There are so many gray areas. Does a SPA JS application communicating with a REST API of an AGPL application count as "linked"? We don't know. To a jury that sure might look like the same application. Say that it does, does something then like a AWS Lambda "serverless" pipeline that utilizes that same REST API count as linked? We don't know. Maybe, maybe that counts as "mere aggregation" and at this point for the GPL there's a sort of well understood DMZ around that weasel term, because there have been enough "mere aggregation" situations over a couple decades, some of which were even litigated in a court of law, to sort of set up some fences of what that possibly means. For the AGPL no such DMZ has been established, at least not in a well-understood, applicable to every use of the license, manner.

The way the AGPL is directly written, in order to be as infectious as possible, as an intentional goal of its writing, we as a developer community have absolutely no idea how far the infection rabbit hole goes. The concern that the AGPL is toxic is as much the fear that we can't explain that infection rabbit hole to a jury in a court of law. We mostly know this because as developers a lot of us have already had a very hard time even explaining this rabbit hole to software company lawyers that may even be technically versed on both sides of the fence.


> It's a hundred times easier to solve any potential IP problems for a successful project

Tell that to the original author of libevhtp, who is currently homeless. To paraphrase him, "the ideals behind BSD are great until someone derives massive profits from your work and doesn't share."

Yes, there are other issues contributing to his being homeless; my point is that putting careful thought into your licensing is important, if only because you can't always change it later. Being clear on IP ownership is also quite important, especially with the threat of someone with an army of lawyers landing on your doorstep.

https://news.ycombinator.com/item?id=13423607

EDIT: Fixed name of library, thanks for the check.


The original author of libevent --- if we're talking about the C library that provides a common event interface between select, poll, epoll, &c --- is Niels Provos. Niels is definitely not homeless; he works at Google and spends his weekends making Wootz steel and forging swords from it.

The person you're talking about is the author of libevhtp, a small HTTP library built on top of libevent. Apparently, Chromium uses or at some point used libevhtp.


https://github.com/ellzey/libevhtp

Not sure how "small" it is. Seems like a significant work to me, worth some appreciation, including a financial one.


It replaces one feature of libevent, is built on top of libevent, has fewer users than libevent, and is substantially smaller in code size than libevent. That's all I meant to communicate by the word "small".


Sure, there are smaller and larger libraries. The fact that the author of the smaller library is homeless doesn't make it less tragic. I mean the pathos of the OP still holds even if the named person (and number of lines of code) is different.

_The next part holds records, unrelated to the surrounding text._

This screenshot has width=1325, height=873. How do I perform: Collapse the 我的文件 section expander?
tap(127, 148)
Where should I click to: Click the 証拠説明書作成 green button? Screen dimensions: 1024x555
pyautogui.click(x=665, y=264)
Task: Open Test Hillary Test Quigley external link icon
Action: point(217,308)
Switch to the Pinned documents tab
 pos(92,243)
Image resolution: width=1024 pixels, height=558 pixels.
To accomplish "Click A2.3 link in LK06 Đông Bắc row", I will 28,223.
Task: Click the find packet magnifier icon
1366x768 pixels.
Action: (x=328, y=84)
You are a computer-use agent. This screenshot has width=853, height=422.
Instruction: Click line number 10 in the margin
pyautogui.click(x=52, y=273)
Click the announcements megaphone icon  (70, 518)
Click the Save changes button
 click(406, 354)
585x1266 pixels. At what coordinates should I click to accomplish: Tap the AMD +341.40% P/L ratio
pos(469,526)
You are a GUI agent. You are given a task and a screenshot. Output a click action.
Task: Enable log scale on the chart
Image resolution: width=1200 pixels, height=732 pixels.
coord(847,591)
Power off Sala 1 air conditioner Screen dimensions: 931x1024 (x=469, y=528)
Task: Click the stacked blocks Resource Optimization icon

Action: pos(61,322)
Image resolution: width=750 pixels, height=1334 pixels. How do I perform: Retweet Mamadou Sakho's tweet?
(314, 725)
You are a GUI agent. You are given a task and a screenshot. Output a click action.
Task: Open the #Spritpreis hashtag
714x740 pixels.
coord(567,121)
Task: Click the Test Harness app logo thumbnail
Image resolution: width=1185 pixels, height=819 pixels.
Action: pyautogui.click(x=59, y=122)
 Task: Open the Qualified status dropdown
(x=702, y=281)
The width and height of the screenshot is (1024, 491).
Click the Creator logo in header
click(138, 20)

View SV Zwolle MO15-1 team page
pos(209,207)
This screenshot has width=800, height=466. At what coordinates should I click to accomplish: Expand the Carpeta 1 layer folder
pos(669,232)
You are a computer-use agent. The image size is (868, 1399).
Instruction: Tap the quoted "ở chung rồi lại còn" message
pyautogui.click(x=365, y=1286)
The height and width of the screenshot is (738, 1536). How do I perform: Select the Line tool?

I hadn't even heard of libevhtp before it was brought up as a failure of the open source model. But I'll bet a pretty big chunk of readers know what libevent is. That's not a minor mixup. All I'm interested in is correcting it, and now that I have, I'm not not interested in litigating any of the rest of this.



I'm not surprised. He seems quite smart and engaged with the project. But he became a maintainer in 2015; the project itself goes back to something like 2002.


Fixed, thanks!


[flagged]


No ill will, agenda, or misinformation intended; the point of my comment (the choice of license matters) stands no matter what the library's name was.


That is a reason to use the AGPL when working on free software. Using a BSD license gives you (the creator) zero protection from bad commercial actors who want to use the software without contributing back. The AGPL is not the right choice for every project but I do believe it is a good choice for software which can be trivially setup as a service. For instance, an open source web application, an open source database, an open source irc server, etc... I think Linus did the right thing going with the GPL for Linux and sticking with version 2.


Protection from what? Most people release their open-source work in the "just do whatever the f you want" spirit. If there is a commercial opportunity you can always re-license / offer paid support.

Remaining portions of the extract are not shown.